Return the records below word for word, keeping every line in its original order.

··· DATA SHOWN ···

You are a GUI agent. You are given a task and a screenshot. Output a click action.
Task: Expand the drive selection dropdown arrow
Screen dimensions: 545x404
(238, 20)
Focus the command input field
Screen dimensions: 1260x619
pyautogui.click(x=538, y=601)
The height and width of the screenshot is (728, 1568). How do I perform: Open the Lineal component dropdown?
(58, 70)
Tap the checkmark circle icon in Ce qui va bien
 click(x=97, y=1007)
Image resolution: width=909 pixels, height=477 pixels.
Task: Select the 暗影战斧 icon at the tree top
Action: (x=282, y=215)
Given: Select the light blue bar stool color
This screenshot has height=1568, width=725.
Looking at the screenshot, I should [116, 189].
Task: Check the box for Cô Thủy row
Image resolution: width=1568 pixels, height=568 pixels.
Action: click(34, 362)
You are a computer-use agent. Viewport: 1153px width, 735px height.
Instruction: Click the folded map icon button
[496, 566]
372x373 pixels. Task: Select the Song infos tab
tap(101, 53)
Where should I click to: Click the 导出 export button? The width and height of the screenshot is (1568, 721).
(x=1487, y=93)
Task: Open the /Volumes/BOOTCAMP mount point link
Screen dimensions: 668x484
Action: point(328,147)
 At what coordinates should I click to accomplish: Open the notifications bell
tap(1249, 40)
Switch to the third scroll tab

···

→ EXERCISE RESULT:
You are a GUI agent. You are given a task and a screenshot. Output a click action.
Task: Expand the drive selection dropdown arrow
Screen dimensions: 545x404
(238, 20)
Focus the command input field
Screen dimensions: 1260x619
pyautogui.click(x=538, y=601)
The height and width of the screenshot is (728, 1568). How do I perform: Open the Lineal component dropdown?
(58, 70)
Tap the checkmark circle icon in Ce qui va bien
 click(x=97, y=1007)
Image resolution: width=909 pixels, height=477 pixels.
Task: Select the 暗影战斧 icon at the tree top
Action: (x=282, y=215)
Given: Select the light blue bar stool color
This screenshot has height=1568, width=725.
Looking at the screenshot, I should [116, 189].
Task: Check the box for Cô Thủy row
Image resolution: width=1568 pixels, height=568 pixels.
Action: click(34, 362)
You are a computer-use agent. Viewport: 1153px width, 735px height.
Instruction: Click the folded map icon button
[496, 566]
372x373 pixels. Task: Select the Song infos tab
tap(101, 53)
Where should I click to: Click the 导出 export button? The width and height of the screenshot is (1568, 721).
(x=1487, y=93)
Task: Open the /Volumes/BOOTCAMP mount point link
Screen dimensions: 668x484
Action: point(328,147)
 At what coordinates should I click to accomplish: Open the notifications bell
tap(1249, 40)
Switch to the third scroll tab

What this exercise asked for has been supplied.